• _Material_:
------------------------------

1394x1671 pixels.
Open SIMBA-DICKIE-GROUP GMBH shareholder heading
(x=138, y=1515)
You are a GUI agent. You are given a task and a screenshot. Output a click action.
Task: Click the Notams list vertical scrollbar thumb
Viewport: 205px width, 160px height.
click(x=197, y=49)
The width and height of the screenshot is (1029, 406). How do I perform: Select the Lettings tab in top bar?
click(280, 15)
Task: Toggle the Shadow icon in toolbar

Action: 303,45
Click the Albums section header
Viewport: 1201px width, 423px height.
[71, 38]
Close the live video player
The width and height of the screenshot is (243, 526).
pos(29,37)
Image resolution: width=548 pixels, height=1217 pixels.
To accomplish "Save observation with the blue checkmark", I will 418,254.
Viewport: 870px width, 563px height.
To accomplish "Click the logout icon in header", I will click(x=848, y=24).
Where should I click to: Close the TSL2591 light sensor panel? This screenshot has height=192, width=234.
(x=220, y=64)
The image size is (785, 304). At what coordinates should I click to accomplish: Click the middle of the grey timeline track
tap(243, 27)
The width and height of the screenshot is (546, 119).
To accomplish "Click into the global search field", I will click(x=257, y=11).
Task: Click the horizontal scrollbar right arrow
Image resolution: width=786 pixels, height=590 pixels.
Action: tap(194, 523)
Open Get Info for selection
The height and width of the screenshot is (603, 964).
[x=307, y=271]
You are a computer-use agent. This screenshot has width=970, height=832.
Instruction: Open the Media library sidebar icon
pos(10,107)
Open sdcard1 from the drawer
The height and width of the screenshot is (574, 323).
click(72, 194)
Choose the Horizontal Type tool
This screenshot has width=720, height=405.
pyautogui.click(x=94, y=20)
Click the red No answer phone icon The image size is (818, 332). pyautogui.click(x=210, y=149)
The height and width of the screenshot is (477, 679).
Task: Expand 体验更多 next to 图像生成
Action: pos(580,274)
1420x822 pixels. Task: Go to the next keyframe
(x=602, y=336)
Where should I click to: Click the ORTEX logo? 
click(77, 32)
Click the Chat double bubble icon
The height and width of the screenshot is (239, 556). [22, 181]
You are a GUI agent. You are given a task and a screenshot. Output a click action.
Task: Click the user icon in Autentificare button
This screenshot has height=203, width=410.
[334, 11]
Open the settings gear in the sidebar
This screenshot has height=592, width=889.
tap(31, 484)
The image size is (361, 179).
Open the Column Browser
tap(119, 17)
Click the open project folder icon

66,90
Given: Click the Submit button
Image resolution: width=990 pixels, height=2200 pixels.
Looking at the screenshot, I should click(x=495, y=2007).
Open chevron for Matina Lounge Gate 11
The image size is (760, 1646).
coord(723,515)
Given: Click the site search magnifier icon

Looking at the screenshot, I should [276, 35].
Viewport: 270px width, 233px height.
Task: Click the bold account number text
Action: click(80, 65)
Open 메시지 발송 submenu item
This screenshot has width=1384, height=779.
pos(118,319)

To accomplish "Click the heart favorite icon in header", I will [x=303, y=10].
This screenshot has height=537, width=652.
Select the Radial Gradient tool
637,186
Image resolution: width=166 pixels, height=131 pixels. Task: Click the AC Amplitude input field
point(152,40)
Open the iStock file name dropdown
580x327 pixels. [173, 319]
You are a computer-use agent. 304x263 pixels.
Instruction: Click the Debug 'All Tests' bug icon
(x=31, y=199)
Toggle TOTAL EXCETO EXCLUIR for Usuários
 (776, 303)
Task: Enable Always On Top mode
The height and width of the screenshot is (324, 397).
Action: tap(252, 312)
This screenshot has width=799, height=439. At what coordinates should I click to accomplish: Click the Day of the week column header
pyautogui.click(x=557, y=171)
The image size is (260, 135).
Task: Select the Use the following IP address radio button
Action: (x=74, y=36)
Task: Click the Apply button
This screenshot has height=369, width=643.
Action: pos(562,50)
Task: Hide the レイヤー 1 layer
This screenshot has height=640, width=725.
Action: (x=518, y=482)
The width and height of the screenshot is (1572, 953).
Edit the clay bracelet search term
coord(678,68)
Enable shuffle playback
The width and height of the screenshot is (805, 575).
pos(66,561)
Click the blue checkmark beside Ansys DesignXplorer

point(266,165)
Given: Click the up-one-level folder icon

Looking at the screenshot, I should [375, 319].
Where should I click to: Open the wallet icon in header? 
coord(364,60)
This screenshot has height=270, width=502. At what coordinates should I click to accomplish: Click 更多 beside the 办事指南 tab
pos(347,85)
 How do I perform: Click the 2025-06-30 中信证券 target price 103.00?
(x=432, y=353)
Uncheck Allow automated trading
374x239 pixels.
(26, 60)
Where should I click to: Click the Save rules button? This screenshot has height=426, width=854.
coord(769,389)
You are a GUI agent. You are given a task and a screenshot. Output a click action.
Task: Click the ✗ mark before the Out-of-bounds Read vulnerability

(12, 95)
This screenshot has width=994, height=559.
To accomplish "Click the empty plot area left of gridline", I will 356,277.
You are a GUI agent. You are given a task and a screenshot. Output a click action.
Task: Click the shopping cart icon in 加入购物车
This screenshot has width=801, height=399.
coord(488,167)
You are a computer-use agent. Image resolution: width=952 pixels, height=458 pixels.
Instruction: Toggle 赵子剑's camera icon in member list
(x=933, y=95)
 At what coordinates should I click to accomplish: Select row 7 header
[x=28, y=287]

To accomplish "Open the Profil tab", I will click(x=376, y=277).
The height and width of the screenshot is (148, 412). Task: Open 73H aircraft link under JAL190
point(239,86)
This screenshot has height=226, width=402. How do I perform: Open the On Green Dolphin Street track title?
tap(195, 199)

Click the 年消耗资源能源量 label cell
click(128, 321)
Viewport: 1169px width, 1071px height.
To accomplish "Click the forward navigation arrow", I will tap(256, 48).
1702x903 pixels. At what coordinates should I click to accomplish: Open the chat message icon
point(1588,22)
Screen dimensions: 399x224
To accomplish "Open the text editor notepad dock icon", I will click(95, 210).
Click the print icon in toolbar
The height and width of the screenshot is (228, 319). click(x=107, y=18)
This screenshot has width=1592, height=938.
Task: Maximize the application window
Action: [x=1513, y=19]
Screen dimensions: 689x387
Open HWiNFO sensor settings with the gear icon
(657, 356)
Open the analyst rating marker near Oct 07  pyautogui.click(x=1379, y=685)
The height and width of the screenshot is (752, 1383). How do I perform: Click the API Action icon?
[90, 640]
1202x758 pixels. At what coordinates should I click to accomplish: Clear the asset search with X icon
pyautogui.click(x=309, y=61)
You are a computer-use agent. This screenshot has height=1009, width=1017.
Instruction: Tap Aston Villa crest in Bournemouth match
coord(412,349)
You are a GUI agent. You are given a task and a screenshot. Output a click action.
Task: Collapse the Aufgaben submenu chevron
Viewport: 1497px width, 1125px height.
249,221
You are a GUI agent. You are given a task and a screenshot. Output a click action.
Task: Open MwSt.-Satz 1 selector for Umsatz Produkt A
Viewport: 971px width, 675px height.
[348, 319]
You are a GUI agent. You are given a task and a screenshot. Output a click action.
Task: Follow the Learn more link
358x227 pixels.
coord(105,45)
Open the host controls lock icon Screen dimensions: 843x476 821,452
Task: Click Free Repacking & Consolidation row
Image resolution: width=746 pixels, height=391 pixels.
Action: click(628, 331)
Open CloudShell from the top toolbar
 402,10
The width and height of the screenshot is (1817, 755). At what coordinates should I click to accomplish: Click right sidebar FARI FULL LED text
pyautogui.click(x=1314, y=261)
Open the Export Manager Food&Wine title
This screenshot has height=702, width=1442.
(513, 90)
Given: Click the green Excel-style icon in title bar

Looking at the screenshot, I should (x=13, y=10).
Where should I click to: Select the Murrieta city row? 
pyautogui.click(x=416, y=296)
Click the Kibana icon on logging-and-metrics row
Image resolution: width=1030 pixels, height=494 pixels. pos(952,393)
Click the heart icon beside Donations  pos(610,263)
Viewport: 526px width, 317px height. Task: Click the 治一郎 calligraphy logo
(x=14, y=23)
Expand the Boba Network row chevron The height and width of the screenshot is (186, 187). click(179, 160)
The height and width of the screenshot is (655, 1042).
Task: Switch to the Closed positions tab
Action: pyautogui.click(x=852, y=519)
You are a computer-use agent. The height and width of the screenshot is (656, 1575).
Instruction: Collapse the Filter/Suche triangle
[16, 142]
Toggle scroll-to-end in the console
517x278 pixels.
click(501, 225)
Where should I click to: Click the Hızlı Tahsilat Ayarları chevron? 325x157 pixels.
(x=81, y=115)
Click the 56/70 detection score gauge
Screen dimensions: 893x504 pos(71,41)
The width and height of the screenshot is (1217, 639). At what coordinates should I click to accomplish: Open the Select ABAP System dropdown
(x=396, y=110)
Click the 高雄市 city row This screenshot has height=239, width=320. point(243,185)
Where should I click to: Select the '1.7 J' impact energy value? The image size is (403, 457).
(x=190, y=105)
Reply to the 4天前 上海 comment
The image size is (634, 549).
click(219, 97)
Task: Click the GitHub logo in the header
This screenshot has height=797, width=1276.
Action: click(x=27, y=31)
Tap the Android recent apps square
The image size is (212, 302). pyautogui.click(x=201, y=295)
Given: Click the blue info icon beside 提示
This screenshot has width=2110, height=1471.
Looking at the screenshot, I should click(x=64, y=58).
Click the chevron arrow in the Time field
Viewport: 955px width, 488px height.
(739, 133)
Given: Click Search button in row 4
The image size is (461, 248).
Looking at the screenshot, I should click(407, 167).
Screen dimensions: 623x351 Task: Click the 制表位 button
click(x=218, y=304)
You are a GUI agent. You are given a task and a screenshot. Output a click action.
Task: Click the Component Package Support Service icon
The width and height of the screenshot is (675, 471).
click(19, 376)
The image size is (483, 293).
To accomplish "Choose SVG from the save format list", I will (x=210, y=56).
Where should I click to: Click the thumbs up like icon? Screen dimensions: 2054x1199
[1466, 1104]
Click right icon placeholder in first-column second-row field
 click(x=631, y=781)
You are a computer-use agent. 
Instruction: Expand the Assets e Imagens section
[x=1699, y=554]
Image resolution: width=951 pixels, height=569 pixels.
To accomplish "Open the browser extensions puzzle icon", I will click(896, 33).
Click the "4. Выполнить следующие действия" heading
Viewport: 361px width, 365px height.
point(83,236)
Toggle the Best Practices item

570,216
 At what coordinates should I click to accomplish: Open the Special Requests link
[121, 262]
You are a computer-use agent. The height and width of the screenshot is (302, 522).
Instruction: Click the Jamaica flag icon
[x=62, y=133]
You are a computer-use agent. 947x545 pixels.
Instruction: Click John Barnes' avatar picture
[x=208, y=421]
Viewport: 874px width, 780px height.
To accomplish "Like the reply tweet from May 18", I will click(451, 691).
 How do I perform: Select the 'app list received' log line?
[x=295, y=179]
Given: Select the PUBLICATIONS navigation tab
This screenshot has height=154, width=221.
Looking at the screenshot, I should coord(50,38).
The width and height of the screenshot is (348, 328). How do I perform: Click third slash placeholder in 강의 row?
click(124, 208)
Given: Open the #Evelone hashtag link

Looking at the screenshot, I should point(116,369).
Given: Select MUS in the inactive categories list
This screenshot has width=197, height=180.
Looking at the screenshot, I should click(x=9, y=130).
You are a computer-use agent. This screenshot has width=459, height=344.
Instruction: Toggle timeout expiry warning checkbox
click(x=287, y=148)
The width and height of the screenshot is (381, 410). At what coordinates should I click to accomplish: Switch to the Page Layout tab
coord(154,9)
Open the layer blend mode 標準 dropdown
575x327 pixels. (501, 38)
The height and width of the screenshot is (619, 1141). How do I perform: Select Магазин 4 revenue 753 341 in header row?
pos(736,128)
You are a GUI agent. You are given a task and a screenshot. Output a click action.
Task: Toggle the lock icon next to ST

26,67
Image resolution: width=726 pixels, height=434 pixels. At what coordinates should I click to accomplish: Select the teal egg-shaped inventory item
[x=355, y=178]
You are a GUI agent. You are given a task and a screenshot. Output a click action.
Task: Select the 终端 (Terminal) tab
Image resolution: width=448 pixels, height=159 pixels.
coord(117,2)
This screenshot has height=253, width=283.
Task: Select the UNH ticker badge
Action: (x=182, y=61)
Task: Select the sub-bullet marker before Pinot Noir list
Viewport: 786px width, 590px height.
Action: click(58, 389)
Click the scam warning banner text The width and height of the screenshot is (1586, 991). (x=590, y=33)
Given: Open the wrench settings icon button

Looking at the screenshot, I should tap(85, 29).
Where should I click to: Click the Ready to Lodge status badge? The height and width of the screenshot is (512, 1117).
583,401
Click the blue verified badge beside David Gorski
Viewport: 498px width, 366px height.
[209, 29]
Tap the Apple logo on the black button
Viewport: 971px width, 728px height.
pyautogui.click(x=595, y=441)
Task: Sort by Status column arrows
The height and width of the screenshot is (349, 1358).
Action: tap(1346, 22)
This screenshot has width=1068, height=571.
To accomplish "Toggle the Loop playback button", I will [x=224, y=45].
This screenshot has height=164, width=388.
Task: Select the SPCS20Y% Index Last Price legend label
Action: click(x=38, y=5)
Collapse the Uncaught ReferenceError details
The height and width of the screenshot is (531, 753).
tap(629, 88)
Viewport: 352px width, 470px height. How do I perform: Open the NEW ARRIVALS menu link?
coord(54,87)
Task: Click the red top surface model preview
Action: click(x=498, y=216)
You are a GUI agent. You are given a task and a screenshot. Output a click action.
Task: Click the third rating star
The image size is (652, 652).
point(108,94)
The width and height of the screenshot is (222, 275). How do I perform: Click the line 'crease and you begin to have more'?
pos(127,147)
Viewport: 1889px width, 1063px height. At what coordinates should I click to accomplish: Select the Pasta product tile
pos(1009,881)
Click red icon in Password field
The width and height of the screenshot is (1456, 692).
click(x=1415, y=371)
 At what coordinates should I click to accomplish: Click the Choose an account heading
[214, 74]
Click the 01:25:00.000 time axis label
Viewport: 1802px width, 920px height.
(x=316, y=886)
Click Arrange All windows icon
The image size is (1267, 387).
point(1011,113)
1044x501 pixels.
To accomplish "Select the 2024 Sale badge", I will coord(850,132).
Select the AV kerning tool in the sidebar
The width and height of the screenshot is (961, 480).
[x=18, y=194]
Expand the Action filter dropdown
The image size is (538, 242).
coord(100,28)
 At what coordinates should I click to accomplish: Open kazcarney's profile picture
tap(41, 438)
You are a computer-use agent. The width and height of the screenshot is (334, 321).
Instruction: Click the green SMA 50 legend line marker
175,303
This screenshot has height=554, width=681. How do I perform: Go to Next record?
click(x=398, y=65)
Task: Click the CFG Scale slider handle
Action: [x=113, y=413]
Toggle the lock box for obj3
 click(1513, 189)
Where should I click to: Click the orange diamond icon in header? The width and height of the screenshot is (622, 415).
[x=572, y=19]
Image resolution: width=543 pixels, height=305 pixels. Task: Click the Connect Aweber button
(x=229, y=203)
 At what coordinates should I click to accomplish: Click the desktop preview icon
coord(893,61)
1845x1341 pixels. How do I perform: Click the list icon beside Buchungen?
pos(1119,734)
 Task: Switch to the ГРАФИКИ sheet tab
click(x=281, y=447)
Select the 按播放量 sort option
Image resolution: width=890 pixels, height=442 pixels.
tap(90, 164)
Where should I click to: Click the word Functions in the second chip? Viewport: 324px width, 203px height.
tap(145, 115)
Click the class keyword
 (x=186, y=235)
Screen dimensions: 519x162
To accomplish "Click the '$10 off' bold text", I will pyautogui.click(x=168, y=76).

------------------------------

• _Directions_: Please reproduce the entries above verbatim, starting at the line that contains "This screenshot has height=554, width=681." and ending with the line that contains "click(1513, 189)", including both of those lines.

• _Task solution_:
This screenshot has height=554, width=681. How do I perform: Go to Next record?
click(x=398, y=65)
Task: Click the CFG Scale slider handle
Action: [x=113, y=413]
Toggle the lock box for obj3
 click(1513, 189)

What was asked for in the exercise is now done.